What you will do —
Word for word, copy the line containing "736x626 pixels. How" and every line after it in the records below, leaving pictures out.

====== Extracted entries

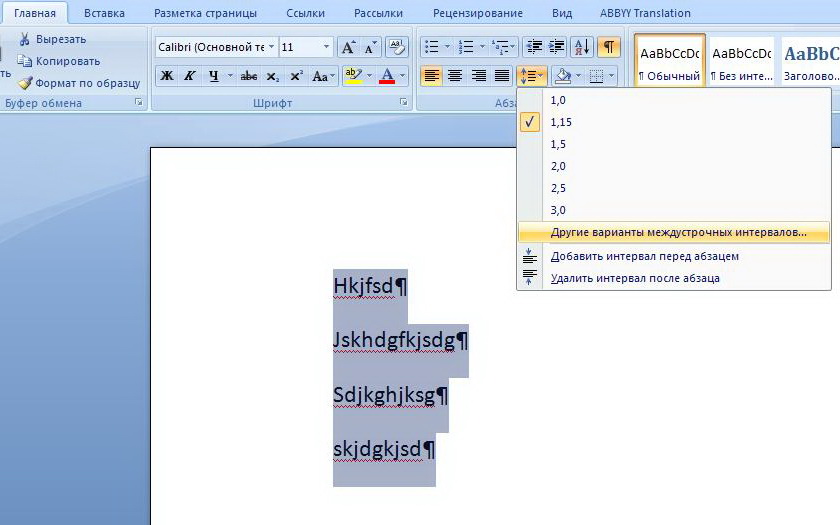Toggle bold formatting (Ж button)
840x525 pixels.
click(x=167, y=76)
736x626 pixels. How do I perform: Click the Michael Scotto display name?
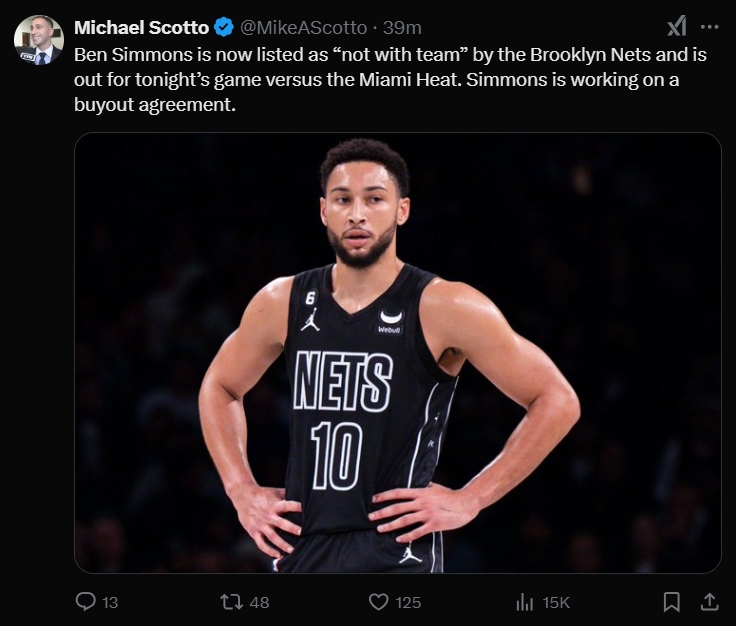click(141, 28)
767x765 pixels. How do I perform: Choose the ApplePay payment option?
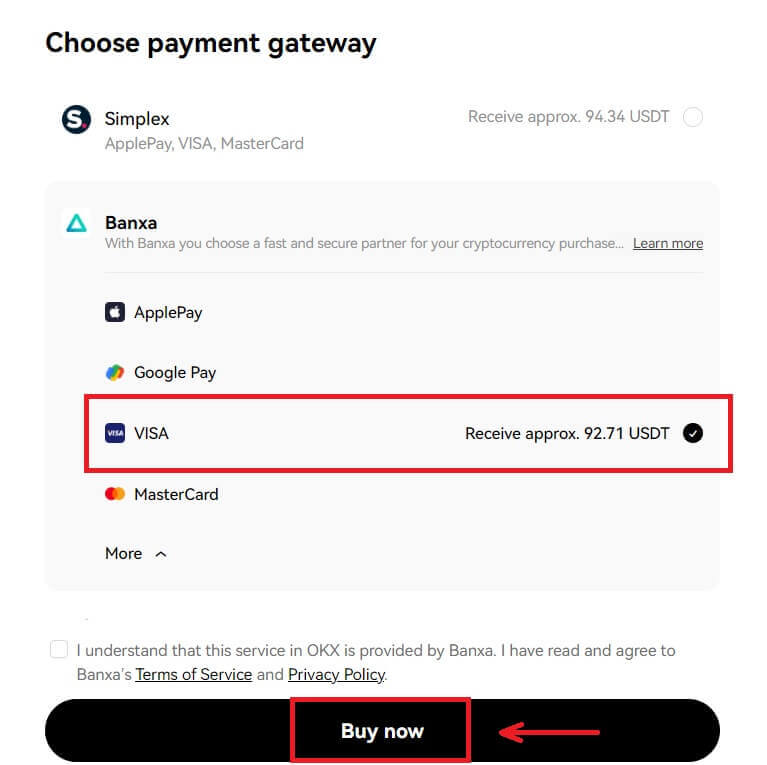pos(168,312)
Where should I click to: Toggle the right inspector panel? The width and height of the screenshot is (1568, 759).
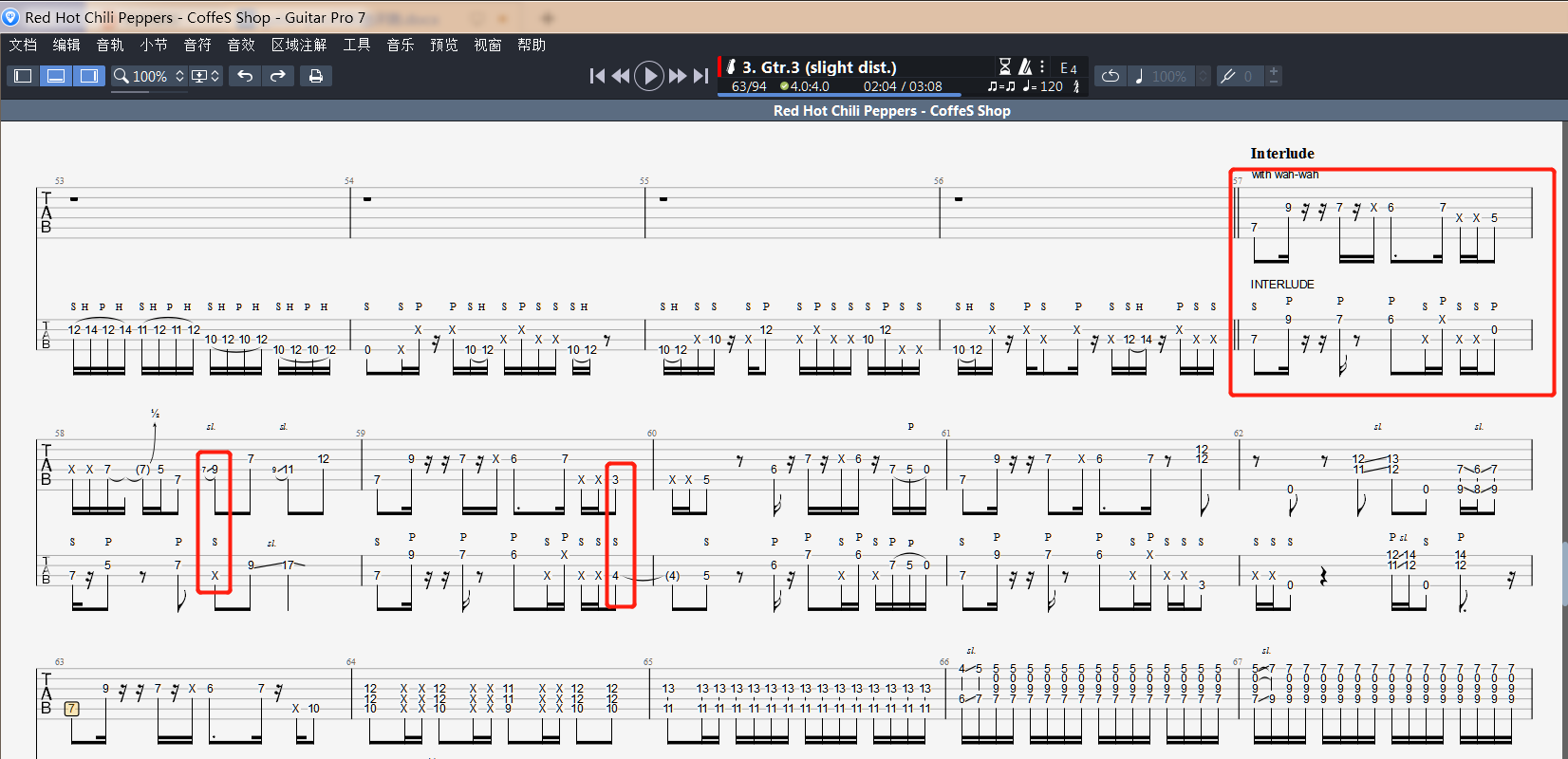89,76
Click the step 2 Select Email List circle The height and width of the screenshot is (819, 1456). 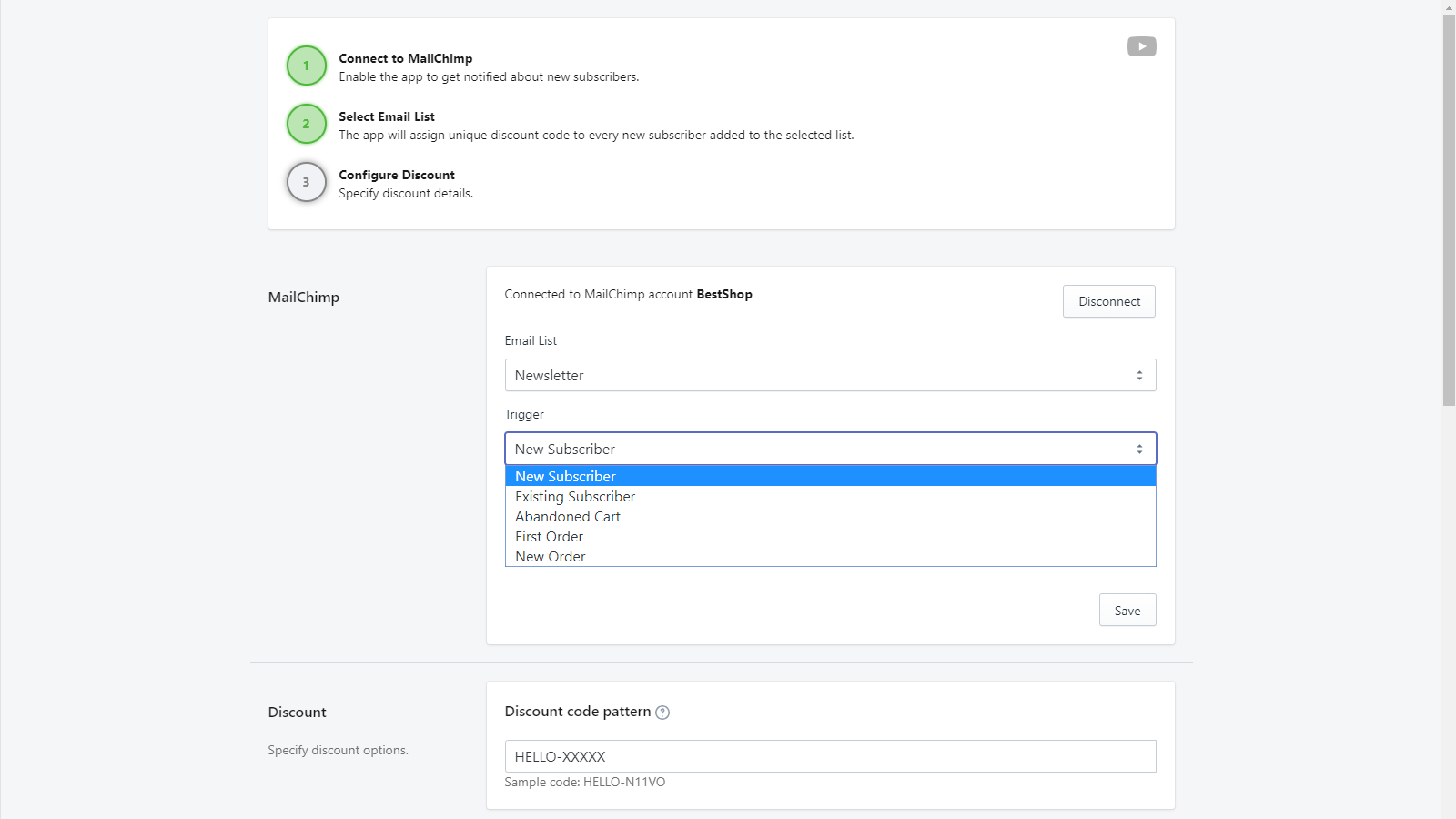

============

Reply to the exercise —
736x626 pixels. How do I perform: Click the Michael Scotto display name?
click(141, 28)
767x765 pixels. How do I perform: Choose the ApplePay payment option?
pos(168,312)
Where should I click to: Toggle the right inspector panel? The width and height of the screenshot is (1568, 759).
89,76
Click the step 2 Select Email List circle The height and width of the screenshot is (819, 1456). 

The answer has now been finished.